Todos los actores en este peculiar drama van a acabar teniendo que enfrentar decisiones desagradables. Quienes se oponen a la iniciativa de la Cocopa, o a alguna versión reformada de ésta, parecen enarbolar una ficción: que nuestro entramado legal, comenzando por la Constitución, es la expresión más acabada de un régimen político liberal. Ignoran, voluntariamente, el sinfín de contradicciones que alberga la ley fundamental. Al mismo tiempo, quienes argumentan que un chipote más a la carta constitucional no va a hacer ninguna diferencia, han optado por doblar las manos y desdeñar la posibilidad de construir un régimen político y legal más racional y coherente. El cinismo en pleno. Pero, sin duda, la mayor de las ironías en toda esta comedia de altercados la aportó el propio presidente Fox cuando, en este contexto de contradicciones y desacuerdos fundamentales, habló de revisar la constitución. Justamente para eliminar sus inconsistencias y contradicciones.
La parte más preocupante de nuestra realidad política actual reside en la profundidad de las divergencias y desacuerdos entre los actores políticos. Todavía más grave es el hecho de que esas diferencias no se reconozcan como legítimas, lo que con gran frecuencia conduce a la descalificación a ultranza. Dada la distribución de las bancadas partidistas en las cámaras, va a ser difícil avanzar los puntos de acuerdo en éste y los demás temas que lleguen al poder legislativo.
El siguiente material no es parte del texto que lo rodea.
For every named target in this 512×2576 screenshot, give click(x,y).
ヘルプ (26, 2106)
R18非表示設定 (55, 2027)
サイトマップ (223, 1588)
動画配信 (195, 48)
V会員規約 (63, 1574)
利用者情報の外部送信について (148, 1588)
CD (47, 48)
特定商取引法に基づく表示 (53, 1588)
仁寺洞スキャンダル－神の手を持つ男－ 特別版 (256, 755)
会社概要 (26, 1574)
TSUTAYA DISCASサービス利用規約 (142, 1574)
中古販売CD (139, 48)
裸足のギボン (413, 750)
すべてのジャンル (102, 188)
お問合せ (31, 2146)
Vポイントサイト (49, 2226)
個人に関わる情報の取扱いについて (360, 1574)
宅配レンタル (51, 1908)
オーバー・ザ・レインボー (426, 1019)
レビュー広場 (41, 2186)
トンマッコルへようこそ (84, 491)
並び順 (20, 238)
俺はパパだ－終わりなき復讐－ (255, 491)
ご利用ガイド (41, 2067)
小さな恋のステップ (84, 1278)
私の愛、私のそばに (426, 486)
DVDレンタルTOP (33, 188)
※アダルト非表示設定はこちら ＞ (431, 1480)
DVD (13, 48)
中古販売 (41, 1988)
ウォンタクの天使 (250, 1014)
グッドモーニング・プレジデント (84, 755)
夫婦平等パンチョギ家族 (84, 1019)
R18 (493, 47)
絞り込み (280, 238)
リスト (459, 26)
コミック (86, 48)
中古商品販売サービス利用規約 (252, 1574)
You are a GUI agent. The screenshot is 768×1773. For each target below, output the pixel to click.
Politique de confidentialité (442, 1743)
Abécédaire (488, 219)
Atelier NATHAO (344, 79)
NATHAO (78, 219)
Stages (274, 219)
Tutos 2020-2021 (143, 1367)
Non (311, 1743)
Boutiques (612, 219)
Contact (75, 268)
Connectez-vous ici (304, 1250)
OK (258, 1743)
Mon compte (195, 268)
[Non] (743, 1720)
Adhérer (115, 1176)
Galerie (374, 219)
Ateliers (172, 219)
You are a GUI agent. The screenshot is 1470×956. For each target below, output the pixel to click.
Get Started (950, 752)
Lo único seguro es que las permutaciones entre y dentro de los partidos van a aumentar.
Con todo, en el fondo, la disputa en torno a la iniciativa en materia de derechos indígenas ha acabado siendo un simple juego de cálculos políticos. La abrumadora mayoría de los políticos se opone a la iniciativa de la Cocopa, pero todos saben que el tema ya adquirió relevancia nacional y que no puede ser ignorada. Ahora, el juego ya nada tiene que ver con el contenido de la iniciativa, sino con la distribución de los costos políticos entre los legisladores y sus partidos en caso de aprobarla o desecharla. Lo peor de todo es que la abrumadora mayoría de los mexicanos ya se aburrió del tema zapatista y, en su pragmatismo más meridiano, quiere que los políticos hagan algo al respecto y se muevan a los siguientes temas, que seguramente serán más trascendentes para su vida cotidiana y el futuro del país. Desafortunadamente, nuestro sistema electoral no ayuda en nada a que los legisladores atiendan los intereses de sus supuestos representados, circunstancia que les lleva a participar activamente, y con toda convicción, en las escenas bizantinas que nos ha tocado presenciar en las últimas semanas.